**Information shown**
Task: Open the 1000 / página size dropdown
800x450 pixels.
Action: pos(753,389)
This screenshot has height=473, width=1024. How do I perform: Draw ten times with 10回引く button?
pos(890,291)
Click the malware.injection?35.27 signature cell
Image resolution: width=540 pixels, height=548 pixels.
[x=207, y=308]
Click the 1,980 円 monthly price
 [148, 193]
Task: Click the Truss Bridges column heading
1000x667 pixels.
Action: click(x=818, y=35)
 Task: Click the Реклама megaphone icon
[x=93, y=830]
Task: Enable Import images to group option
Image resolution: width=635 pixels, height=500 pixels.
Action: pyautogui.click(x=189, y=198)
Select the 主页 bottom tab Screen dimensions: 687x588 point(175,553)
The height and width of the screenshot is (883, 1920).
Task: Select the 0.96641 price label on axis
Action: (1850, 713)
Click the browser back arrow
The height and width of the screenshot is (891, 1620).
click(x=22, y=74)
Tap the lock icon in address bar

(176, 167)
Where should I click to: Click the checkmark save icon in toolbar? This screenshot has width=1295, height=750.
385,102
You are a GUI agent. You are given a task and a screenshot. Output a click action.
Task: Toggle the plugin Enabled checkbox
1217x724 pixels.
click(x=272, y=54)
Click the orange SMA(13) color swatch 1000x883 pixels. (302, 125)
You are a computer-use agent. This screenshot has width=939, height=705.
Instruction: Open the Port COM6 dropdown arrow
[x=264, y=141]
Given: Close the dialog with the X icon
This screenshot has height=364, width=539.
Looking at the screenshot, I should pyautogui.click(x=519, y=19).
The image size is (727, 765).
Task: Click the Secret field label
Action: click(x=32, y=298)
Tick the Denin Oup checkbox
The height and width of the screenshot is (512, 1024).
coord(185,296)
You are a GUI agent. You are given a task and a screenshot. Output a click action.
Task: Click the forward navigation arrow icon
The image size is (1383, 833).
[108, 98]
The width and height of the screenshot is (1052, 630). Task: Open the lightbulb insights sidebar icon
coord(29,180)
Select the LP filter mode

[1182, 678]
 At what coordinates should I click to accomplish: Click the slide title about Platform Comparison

**What you need to do**
Please copy out each entry exactly as it appears above.

**Written reply**
Task: Open the 1000 / página size dropdown
800x450 pixels.
Action: pos(753,389)
This screenshot has height=473, width=1024. How do I perform: Draw ten times with 10回引く button?
pos(890,291)
Click the malware.injection?35.27 signature cell
Image resolution: width=540 pixels, height=548 pixels.
[x=207, y=308]
Click the 1,980 円 monthly price
 [148, 193]
Task: Click the Truss Bridges column heading
1000x667 pixels.
Action: click(x=818, y=35)
 Task: Click the Реклама megaphone icon
[x=93, y=830]
Task: Enable Import images to group option
Image resolution: width=635 pixels, height=500 pixels.
Action: pyautogui.click(x=189, y=198)
Select the 主页 bottom tab Screen dimensions: 687x588 point(175,553)
The height and width of the screenshot is (883, 1920).
Task: Select the 0.96641 price label on axis
Action: (1850, 713)
Click the browser back arrow
The height and width of the screenshot is (891, 1620).
click(x=22, y=74)
Tap the lock icon in address bar

(176, 167)
Where should I click to: Click the checkmark save icon in toolbar? This screenshot has width=1295, height=750.
385,102
You are a GUI agent. You are given a task and a screenshot. Output a click action.
Task: Toggle the plugin Enabled checkbox
1217x724 pixels.
click(x=272, y=54)
Click the orange SMA(13) color swatch 1000x883 pixels. (302, 125)
You are a computer-use agent. This screenshot has width=939, height=705.
Instruction: Open the Port COM6 dropdown arrow
[x=264, y=141]
Given: Close the dialog with the X icon
This screenshot has height=364, width=539.
Looking at the screenshot, I should pyautogui.click(x=519, y=19).
The image size is (727, 765).
Task: Click the Secret field label
Action: click(x=32, y=298)
Tick the Denin Oup checkbox
The height and width of the screenshot is (512, 1024).
coord(185,296)
You are a GUI agent. You are given a task and a screenshot. Output a click action.
Task: Click the forward navigation arrow icon
The image size is (1383, 833).
[108, 98]
The width and height of the screenshot is (1052, 630). Task: Open the lightbulb insights sidebar icon
coord(29,180)
Select the LP filter mode

[1182, 678]
 At what coordinates should I click to accomplish: Click the slide title about Platform Comparison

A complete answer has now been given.